Currently all signs point to plex0r aka Daniel Raban of danielraban.com. I tried to talk directly with the guy, but he more or less just mouthed off (as all script kiddies do). Much like with VB and TheFixer, it would appear that Daniel has pissed off some of the SX IRC members - so I expect lulz to follow.

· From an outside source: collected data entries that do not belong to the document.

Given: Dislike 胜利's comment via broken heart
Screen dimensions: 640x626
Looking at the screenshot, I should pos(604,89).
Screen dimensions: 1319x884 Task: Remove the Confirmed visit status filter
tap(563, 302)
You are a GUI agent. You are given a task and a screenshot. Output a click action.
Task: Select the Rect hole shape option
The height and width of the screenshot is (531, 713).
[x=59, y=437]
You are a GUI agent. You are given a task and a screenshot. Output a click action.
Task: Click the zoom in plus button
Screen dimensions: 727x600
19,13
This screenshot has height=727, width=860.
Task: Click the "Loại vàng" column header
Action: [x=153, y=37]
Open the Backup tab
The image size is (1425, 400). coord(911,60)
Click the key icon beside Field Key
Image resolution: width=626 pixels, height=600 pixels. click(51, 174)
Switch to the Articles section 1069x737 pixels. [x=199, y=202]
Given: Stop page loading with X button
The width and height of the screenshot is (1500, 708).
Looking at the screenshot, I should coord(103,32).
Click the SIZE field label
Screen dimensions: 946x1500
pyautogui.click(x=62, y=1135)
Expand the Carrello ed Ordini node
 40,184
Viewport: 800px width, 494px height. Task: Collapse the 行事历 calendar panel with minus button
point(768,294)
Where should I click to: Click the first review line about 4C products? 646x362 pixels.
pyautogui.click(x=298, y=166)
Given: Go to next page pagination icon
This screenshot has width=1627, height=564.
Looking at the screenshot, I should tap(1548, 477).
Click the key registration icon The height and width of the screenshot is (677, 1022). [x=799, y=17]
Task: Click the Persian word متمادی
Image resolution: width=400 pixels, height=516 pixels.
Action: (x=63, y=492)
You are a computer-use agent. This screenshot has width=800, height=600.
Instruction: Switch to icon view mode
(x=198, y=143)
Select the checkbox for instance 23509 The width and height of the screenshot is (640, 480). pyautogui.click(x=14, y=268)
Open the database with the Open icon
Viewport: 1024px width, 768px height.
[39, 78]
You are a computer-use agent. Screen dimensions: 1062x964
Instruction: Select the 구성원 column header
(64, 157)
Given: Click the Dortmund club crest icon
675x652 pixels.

I'll let everybody know when TOR is unblocked, but he'll most likely be watching this thread to resume attacks when that happens. Interestingly enough, he tried the same lame GET DDoS as many others. His latest attempt seems to be to frame ChannelZeroYT, after I watched the plex0r account read up on ChannelZeroYT Tongue Not very bright, but they never are.

Log snippet

108.61.53.230 - - [29/May/2014:21:43:39 -0400] "GET /hdb/ChannelZeroYT HTTP/1.0" 302 470 "-" "Mozilla/3.0 (compatible)"
108.61.53.230 - - [29/May/2014:21:43:40 -0400] "GET /hdb/ChannelZeroYT HTTP/1.0" 302 470 "-" "Mozilla/3.0 (compatible)"
108.61.53.230 - - [29/May/2014:21:43:40 -0400] "GET /hdb/ChannelZeroYT HTTP/1.0" 302 470 "-" "Mozilla/3.0 (compatible)"
108.61.53.230 - - [29/May/2014:21:43:40 -0400] "GET /hdb/ChannelZeroYT HTTP/1.0" 302 470 "-" "Mozilla/3.0 (compatible)"
108.61.53.230 - - [29/May/2014:21:43:40 -0400] "GET /hdb/ChannelZeroYT HTTP/1.0" 302 470 "-" "Mozilla/3.0 (compatible)"
108.61.53.230 - - [29/May/2014:21:43:40 -0400] "GET /hdb/ChannelZeroYT HTTP/1.0" 302 470 "-" "Mozilla/3.0 (compatible)"
108.61.53.230 - - [29/May/2014:21:43:40 -0400] "GET /hdb/ChannelZeroYT HTTP/1.0" 302 470 "-" "Mozilla/3.0 (compatible)"
108.61.53.230 - - [29/May/2014:21:43:40 -0400] "GET /hdb/ChannelZeroYT HTTP/1.0" 302 470 "-" "Mozilla/3.0 (compatible)"
108.61.53.230 - - [29/May/2014:21:43:40 -0400] "GET /hdb/ChannelZeroYT HTTP/1.0" 302 470 "-" "Mozilla/3.0 (compatible)"
108.61.53.230 - - [29/May/2014:21:43:40 -0400] "GET /hdb/ChannelZeroYT HTTP/1.0" 302 470 "-" "Mozilla/3.0 (compatible)"
108.61.53.230 - - [29/May/2014:21:43:41 -0400] "GET /hdb/ChannelZeroYT HTTP/1.0" 302 470 "-" "Mozilla/3.0 (compatible)"
108.61.53.230 - - [29/May/2014:21:43:41 -0400] "GET /hdb/ChannelZeroYT HTTP/1.0" 302 470 "-" "Mozilla/3.0 (compatible)"
108.61.53.230 - - [29/May/2014:21:43:41 -0400] "GET /hdb/ChannelZeroYT HTTP/1.0" 302 470 "-" "Mozilla/3.0 (compatible)"
108.61.53.230 - - [29/May/2014:21:43:41 -0400] "GET /hdb/ChannelZeroYT HTTP/1.0" 302 470 "-" "Mozilla/3.0 (compatible)"
108.61.53.230 - - [29/May/2014:21:43:41 -0400] "GET /hdb/ChannelZeroYT HTTP/1.0" 302 470 "-" "Mozilla/3.0 (compatible)"

He's probably hoping to get in the HDB, but it's not going to happen. We're done putting DDoS skids in the HDB with the exception of the ones that make the news of a major source.